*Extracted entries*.

— begin —

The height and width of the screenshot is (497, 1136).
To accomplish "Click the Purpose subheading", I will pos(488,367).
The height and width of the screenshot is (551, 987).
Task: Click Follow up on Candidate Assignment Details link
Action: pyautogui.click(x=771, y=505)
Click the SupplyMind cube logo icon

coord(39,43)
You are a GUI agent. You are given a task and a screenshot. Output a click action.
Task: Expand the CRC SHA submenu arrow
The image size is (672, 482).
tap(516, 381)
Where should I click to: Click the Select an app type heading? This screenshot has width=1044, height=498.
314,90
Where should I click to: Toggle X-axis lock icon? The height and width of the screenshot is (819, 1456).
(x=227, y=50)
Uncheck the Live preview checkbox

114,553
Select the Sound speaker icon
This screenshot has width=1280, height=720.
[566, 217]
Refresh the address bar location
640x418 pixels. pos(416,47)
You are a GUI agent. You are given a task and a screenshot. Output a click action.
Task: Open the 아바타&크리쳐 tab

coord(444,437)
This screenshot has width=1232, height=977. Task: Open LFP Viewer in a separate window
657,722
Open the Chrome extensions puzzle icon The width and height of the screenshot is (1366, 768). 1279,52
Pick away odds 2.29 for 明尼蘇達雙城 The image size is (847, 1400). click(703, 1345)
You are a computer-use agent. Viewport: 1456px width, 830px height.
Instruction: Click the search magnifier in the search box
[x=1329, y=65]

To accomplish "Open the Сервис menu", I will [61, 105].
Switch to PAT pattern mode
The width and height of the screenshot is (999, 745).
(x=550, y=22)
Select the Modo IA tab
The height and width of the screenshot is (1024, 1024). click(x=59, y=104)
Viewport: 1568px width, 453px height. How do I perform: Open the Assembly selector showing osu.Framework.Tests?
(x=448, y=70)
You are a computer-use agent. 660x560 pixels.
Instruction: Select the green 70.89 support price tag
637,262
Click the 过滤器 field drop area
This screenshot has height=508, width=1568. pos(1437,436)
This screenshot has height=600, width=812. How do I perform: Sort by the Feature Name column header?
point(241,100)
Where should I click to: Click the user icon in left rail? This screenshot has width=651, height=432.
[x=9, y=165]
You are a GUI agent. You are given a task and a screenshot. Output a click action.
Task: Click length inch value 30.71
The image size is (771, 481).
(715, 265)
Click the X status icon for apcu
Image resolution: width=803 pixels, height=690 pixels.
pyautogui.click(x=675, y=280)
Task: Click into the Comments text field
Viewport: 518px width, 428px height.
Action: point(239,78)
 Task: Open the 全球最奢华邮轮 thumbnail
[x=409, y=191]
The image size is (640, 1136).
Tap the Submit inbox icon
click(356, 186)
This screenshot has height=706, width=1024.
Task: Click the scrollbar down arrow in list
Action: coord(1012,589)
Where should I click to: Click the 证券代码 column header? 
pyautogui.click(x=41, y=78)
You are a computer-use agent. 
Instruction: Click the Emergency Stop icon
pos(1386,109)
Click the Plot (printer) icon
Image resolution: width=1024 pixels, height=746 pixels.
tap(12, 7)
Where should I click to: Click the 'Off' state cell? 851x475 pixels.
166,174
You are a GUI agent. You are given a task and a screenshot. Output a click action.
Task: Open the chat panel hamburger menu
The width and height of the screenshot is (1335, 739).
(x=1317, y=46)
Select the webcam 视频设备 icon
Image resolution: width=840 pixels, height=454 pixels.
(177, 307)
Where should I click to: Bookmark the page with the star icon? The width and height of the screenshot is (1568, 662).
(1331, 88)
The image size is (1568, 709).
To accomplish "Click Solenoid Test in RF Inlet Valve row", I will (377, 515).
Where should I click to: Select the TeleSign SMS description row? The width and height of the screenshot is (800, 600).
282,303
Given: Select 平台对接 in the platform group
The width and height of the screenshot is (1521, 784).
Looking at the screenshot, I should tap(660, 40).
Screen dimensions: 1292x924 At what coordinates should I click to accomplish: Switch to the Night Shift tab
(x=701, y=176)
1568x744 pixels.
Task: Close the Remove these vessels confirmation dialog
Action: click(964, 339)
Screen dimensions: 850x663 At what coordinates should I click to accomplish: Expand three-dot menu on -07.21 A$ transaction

— end —

*Written problem*. Reproduce all of the entries with "Where should I click to:" swapped for "Where do I click to:" everywhere it occurs, changing nothing else.

*The output*.
The height and width of the screenshot is (497, 1136).
To accomplish "Click the Purpose subheading", I will pos(488,367).
The height and width of the screenshot is (551, 987).
Task: Click Follow up on Candidate Assignment Details link
Action: pyautogui.click(x=771, y=505)
Click the SupplyMind cube logo icon

coord(39,43)
You are a GUI agent. You are given a task and a screenshot. Output a click action.
Task: Expand the CRC SHA submenu arrow
The image size is (672, 482).
tap(516, 381)
Where do I click to: Click the Select an app type heading? This screenshot has width=1044, height=498.
314,90
Where do I click to: Toggle X-axis lock icon? The height and width of the screenshot is (819, 1456).
(x=227, y=50)
Uncheck the Live preview checkbox

114,553
Select the Sound speaker icon
This screenshot has width=1280, height=720.
[566, 217]
Refresh the address bar location
640x418 pixels. pos(416,47)
You are a GUI agent. You are given a task and a screenshot. Output a click action.
Task: Open the 아바타&크리쳐 tab

coord(444,437)
This screenshot has width=1232, height=977. Task: Open LFP Viewer in a separate window
657,722
Open the Chrome extensions puzzle icon The width and height of the screenshot is (1366, 768). 1279,52
Pick away odds 2.29 for 明尼蘇達雙城 The image size is (847, 1400). click(703, 1345)
You are a computer-use agent. Viewport: 1456px width, 830px height.
Instruction: Click the search magnifier in the search box
[x=1329, y=65]

To accomplish "Open the Сервис menu", I will [61, 105].
Switch to PAT pattern mode
The width and height of the screenshot is (999, 745).
(x=550, y=22)
Select the Modo IA tab
The height and width of the screenshot is (1024, 1024). click(x=59, y=104)
Viewport: 1568px width, 453px height. How do I perform: Open the Assembly selector showing osu.Framework.Tests?
(x=448, y=70)
You are a computer-use agent. 660x560 pixels.
Instruction: Select the green 70.89 support price tag
637,262
Click the 过滤器 field drop area
This screenshot has height=508, width=1568. pos(1437,436)
This screenshot has height=600, width=812. How do I perform: Sort by the Feature Name column header?
point(241,100)
Where do I click to: Click the user icon in left rail? This screenshot has width=651, height=432.
[x=9, y=165]
You are a GUI agent. You are given a task and a screenshot. Output a click action.
Task: Click length inch value 30.71
The image size is (771, 481).
(715, 265)
Click the X status icon for apcu
Image resolution: width=803 pixels, height=690 pixels.
pyautogui.click(x=675, y=280)
Task: Click into the Comments text field
Viewport: 518px width, 428px height.
Action: point(239,78)
 Task: Open the 全球最奢华邮轮 thumbnail
[x=409, y=191]
The image size is (640, 1136).
Tap the Submit inbox icon
click(356, 186)
This screenshot has height=706, width=1024.
Task: Click the scrollbar down arrow in list
Action: coord(1012,589)
Where do I click to: Click the 证券代码 column header? 
pyautogui.click(x=41, y=78)
You are a computer-use agent. 
Instruction: Click the Emergency Stop icon
pos(1386,109)
Click the Plot (printer) icon
Image resolution: width=1024 pixels, height=746 pixels.
tap(12, 7)
Where do I click to: Click the 'Off' state cell? 851x475 pixels.
166,174
You are a GUI agent. You are given a task and a screenshot. Output a click action.
Task: Open the chat panel hamburger menu
The width and height of the screenshot is (1335, 739).
(x=1317, y=46)
Select the webcam 视频设备 icon
Image resolution: width=840 pixels, height=454 pixels.
(177, 307)
Where do I click to: Bookmark the page with the star icon? The width and height of the screenshot is (1568, 662).
(1331, 88)
The image size is (1568, 709).
To accomplish "Click Solenoid Test in RF Inlet Valve row", I will (377, 515).
Where do I click to: Select the TeleSign SMS description row? The width and height of the screenshot is (800, 600).
282,303
Given: Select 平台对接 in the platform group
The width and height of the screenshot is (1521, 784).
Looking at the screenshot, I should tap(660, 40).
Screen dimensions: 1292x924 At what coordinates should I click to accomplish: Switch to the Night Shift tab
(x=701, y=176)
1568x744 pixels.
Task: Close the Remove these vessels confirmation dialog
Action: click(964, 339)
Screen dimensions: 850x663 At what coordinates should I click to accomplish: Expand three-dot menu on -07.21 A$ transaction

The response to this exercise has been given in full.